Женька достал сумку, засунул в нее «Город Солнца» Томмазо Кампанеллы. Вряд ли когда-нибудь его откроет. Пройдено. За эти дни в Нижней Ечме он повзрослел — поднялся с четверенек…
Кистерева хоронили в Нижней Ечме. Ребята-призывники, совсем еще мальчишки, круглолицые, тонкошеие, с неловкой связанностью обращающиеся с громоздкими для них винтовками, дали залп над свежей могилой.
Рядом с Женькой стоял Адриан Фомич, ничуть не изменившийся, все с тем же бескровно кротким лицом, аккуратно расчесанной сивой бородкой лопаточкой.
Уходили обратно тесной кучкой — Бахтьяров, Чалкин, члены бригады. Не было Божеумова.

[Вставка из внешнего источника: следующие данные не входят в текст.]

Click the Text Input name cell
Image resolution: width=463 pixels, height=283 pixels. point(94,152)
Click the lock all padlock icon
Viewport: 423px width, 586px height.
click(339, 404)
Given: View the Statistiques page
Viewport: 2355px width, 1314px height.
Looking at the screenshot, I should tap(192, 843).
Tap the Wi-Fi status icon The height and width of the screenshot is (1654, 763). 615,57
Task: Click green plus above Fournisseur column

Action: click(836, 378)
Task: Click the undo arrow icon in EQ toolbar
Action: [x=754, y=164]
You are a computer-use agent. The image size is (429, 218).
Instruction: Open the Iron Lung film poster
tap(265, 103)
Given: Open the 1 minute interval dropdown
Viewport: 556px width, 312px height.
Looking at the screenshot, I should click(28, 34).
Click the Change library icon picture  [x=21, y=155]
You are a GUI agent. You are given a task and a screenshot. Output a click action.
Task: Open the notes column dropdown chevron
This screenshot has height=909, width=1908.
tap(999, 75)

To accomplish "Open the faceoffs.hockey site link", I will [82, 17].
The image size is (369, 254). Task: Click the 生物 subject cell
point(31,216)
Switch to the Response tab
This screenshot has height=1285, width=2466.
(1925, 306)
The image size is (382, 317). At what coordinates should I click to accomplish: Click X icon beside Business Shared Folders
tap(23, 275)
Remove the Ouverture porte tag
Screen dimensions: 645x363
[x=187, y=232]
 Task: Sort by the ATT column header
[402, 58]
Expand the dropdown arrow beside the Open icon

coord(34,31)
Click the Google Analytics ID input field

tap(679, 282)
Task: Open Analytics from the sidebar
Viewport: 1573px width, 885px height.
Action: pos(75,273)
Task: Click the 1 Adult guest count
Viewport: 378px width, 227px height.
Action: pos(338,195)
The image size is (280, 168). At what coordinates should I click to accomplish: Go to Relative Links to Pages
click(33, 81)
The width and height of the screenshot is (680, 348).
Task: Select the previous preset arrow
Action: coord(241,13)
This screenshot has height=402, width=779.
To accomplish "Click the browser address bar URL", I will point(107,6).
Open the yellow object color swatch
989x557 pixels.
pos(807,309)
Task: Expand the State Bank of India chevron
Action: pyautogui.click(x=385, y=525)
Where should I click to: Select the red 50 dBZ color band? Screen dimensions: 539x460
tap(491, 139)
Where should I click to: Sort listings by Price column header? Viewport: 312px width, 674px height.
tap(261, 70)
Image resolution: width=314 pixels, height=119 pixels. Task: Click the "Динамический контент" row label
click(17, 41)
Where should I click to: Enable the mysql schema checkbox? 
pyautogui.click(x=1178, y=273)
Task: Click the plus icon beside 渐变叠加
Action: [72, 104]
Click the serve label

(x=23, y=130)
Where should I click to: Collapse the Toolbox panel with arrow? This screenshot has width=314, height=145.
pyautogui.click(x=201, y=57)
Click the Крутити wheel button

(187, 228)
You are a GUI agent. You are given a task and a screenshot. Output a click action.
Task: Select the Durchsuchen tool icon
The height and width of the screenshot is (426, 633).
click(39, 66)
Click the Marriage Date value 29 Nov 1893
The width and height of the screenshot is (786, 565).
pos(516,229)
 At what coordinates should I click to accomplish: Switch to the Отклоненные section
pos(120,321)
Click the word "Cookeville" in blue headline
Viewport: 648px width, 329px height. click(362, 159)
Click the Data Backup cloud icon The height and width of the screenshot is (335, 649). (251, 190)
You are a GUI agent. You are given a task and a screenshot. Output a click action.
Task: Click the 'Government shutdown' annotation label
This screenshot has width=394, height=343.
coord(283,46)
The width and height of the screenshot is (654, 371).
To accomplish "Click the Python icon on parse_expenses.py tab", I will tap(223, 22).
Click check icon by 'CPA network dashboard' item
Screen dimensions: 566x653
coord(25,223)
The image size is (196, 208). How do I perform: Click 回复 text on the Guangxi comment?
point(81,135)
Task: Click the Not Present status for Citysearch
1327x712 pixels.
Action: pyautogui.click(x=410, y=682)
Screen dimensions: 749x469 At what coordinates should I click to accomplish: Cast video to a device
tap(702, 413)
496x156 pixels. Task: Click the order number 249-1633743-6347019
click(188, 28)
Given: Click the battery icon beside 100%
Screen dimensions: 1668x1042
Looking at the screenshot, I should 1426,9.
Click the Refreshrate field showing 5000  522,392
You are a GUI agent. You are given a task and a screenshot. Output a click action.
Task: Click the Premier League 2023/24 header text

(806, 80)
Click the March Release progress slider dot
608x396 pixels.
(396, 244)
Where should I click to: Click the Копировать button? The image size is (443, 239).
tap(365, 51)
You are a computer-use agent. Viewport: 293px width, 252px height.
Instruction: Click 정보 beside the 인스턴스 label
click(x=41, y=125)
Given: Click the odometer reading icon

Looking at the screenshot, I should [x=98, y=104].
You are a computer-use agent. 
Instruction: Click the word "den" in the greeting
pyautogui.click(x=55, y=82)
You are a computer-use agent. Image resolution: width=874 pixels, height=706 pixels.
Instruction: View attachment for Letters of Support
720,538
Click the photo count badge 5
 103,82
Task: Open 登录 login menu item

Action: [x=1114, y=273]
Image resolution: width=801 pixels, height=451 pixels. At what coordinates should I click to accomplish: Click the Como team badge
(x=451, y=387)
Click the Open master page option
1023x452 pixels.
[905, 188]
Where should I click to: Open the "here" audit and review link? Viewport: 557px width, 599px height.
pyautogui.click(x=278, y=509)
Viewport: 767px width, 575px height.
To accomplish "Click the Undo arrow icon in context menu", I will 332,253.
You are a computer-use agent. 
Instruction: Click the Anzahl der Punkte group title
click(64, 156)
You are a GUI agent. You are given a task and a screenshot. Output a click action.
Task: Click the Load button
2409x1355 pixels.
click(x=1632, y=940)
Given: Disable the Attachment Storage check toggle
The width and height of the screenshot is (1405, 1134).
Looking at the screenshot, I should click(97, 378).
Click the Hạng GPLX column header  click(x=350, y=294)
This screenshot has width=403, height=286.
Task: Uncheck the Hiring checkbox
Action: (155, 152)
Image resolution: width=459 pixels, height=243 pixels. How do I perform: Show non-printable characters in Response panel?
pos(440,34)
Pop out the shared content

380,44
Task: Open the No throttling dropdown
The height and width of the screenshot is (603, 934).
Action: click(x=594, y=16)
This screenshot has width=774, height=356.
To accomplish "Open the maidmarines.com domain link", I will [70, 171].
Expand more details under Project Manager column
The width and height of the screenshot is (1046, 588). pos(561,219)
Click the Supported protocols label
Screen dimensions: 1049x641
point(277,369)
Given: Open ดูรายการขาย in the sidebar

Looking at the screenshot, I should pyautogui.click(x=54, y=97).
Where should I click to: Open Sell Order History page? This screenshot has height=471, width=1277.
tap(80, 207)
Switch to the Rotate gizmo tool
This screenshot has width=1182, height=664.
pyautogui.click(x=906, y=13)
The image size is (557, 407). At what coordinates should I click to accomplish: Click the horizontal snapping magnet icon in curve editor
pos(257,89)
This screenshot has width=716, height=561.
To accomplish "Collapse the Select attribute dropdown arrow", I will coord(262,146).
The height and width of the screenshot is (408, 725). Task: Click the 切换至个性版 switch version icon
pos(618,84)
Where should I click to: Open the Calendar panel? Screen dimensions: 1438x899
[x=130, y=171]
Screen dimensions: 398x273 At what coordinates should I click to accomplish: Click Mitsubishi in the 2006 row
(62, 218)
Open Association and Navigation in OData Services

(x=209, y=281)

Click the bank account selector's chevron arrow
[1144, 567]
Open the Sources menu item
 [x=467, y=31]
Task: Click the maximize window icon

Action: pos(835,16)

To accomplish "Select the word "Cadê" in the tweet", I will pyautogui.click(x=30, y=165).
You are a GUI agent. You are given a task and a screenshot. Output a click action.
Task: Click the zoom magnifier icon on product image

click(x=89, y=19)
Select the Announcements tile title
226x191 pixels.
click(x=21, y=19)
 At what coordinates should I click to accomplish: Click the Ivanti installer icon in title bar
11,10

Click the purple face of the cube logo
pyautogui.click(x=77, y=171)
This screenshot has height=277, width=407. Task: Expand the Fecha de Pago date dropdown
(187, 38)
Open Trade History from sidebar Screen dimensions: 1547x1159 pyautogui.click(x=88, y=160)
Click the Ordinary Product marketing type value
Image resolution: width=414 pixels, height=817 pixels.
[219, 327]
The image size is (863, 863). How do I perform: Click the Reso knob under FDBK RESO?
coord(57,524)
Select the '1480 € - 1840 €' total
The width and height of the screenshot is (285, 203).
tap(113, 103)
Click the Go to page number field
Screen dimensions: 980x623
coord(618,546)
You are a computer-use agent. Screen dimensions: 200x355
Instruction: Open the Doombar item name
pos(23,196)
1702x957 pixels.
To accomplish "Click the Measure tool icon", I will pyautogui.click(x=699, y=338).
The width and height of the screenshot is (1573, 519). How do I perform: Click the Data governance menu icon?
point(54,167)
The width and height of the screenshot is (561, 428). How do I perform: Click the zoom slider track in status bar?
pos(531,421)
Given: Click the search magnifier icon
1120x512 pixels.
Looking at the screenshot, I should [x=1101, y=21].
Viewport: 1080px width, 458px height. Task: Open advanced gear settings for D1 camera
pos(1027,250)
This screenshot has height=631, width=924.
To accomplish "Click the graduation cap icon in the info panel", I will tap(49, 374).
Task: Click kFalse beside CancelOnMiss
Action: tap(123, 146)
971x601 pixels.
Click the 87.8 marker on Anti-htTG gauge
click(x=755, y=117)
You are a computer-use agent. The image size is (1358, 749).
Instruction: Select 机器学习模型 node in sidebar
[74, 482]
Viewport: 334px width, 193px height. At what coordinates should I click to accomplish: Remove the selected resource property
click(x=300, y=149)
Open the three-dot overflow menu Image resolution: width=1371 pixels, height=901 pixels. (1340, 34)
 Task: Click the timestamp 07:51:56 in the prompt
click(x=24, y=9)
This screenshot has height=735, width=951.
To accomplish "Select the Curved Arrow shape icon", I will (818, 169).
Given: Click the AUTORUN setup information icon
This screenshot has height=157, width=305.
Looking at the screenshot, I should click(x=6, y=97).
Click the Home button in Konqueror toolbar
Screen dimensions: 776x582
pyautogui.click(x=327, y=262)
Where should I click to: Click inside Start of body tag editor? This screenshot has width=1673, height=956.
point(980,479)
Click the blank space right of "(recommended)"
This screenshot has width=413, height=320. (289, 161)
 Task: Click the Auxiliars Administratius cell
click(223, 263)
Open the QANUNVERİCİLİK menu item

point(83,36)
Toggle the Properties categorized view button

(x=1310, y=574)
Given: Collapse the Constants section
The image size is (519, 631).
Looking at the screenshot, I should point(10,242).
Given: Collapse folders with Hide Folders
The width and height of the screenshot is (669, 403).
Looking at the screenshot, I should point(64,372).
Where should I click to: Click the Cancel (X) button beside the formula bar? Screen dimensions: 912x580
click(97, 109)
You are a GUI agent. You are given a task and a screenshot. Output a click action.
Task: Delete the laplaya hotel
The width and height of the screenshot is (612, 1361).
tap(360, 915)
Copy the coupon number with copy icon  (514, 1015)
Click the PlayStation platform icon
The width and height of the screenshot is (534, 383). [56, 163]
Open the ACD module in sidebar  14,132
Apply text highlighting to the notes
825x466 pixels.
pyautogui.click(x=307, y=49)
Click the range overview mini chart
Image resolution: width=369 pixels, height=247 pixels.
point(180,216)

Он сидел в Доме колхозника в одиночестве.
При выходе с кладбища Адриан Фомич остановился, обернулся назад, снял свою лохматую собачью шапку, перекрестился:
— Прими, господи, беспокойную душу — чиста была.
— Воин! — сказал Чалкин.
Бахтьяров отозвался:
— Не по своей воле — лихолетье заставило. — Помолчал секунду, добавил: — Воин… Теперь нужны строители.
И они двинулись по протоптанной в неглубоком снегу дорожке к селу. А из села, через крыши, навстречу им, голосом Левитана, властно звучало радио — передавали очередную сводку Совинформбюро.